La escuela pronto terminó moviéndose del todo al barrio La Boquilla y se convirtió en Tambores de Cabildo de la Boquilla. Con una convocatoria que le llevaba a tener más de 50 alumnos por promoción, el gran reto era encontrar un modelo productivo que le permitiera seguir subsistiendo de forma gratuita y empleando a los jóvenes que ella misma formaba en la música. Para eso Rafael creó dos unidades productivas: por un lado, crearon una experiencia de clase de tambor para que los turistas que visitaban Cartagena conocieran la escuela, tuvieran la oportunidad de tocar y aprender algo de este instrumento que había llegado de África y a la vez pudieran recibir un concierto de los estudiantes de los diferentes cursos de la escuela. En medio de sesiones de mucho baile, gozo y diversión, este modelo posibilitaba que todo ocurriera en un espacio seguro y de contención haciendo que fueran los turistas y no los jóvenes los que se movilizaran para tener una inmersión cultural.
Estas presentaciones trajeron tanto reconocimiento entre la comunidad que Tambores de Cabildo fue convocada para tocar en el estadio El Campín, en Bogotá, en la inauguración del Mundial Sub 20 de 2011. “Cuando la gente de La Boquilla vio que sus jóvenes los estaban representando con la música se sintieron muy orgullosos y fue un aliciente para que más personas de la comunidad se involucraran, incluso logramos que la comunidad nos donara un lote en donde pudimos empezar a construir la escuela”, cuenta Rafael, quien recuerda que algo parecido ocurrió cuando los maestros de la escuela fueron invitados a entonar el himno nacional durante la firma de los acuerdos de paz del Gobierno con las Farc, en La Habana, Cuba.

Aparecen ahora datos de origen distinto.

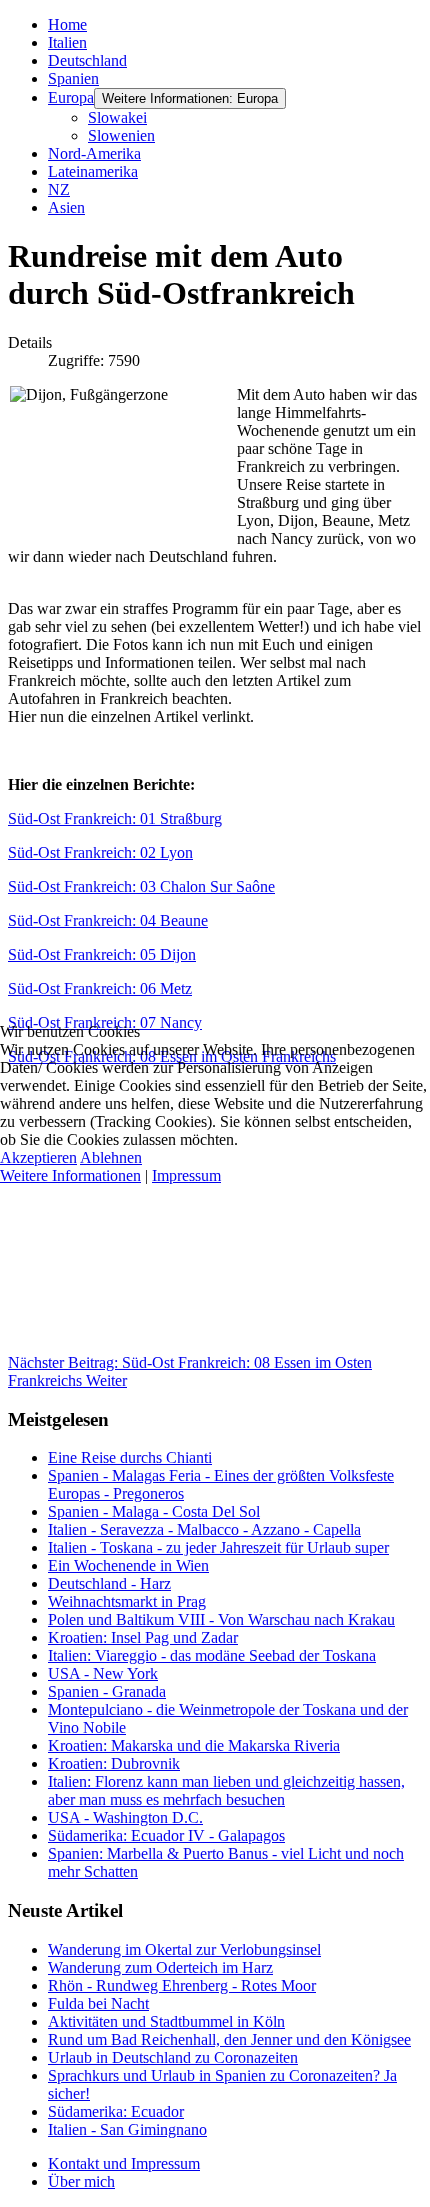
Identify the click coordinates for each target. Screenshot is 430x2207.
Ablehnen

La otra forma de lograr que la escuela pudiera mantener sus puertas abiertas fue convocar a otra de las grandes riquezas culturales de la zona: la comida. Las mamás de los estudiantes empezaron a cocinar dulces típicos, enyucados y cocadas para ofrecer durante las presentaciones y luego para poder proveer a otros eventos culturales de la ciudad. “La escuela se convirtió en una manera efectiva para que los niños y jóvenes de esas zonas fortalecieran las prácticas culturales vivas de su comunidad ancestral, pero además que se apropiaran de sus derechos culturales, del derecho a la educación, a una educación étnica, a ser autónomos en su territorio y además que hubiera una inclusión productiva: un empleo cultural a partir de los activos de la comunidad para involucrar a más miembros”, cuenta Rafael, que ha buscado a otros líderes de territorios en Colombia para que el modelo de la escuela se replique.
En los Montes de María, Bolívar, población muy azotada por el conflicto armado colombiano, en la Guajira, en donde hay serios problemas de abastecimiento de comida y sequías, y en el archipiélago de San Andrés, que quedó muy lastimado por el paso del Huracán Iota en 2020, Rafael ha buscado líderes y lideresas comunitarias para que se replique este modelo.
En torno a la riqueza cultural de cada lugar, el tambor, los tejidos wayúu y el calipso, se ha buscado hacer nuevas escuelas y que más que músicos, tejedores o cantadores posibiliten que los jóvenes tengan un espacio de encuentro, se formen en liderazgo, en ejercicios comunitarios, reconozcan la grandeza de las tradiciones, de su territorio y, sobre todo, vean la posibilidad de que el futuro tenga otros matices más inclusivos, esperanzadores y gozosos.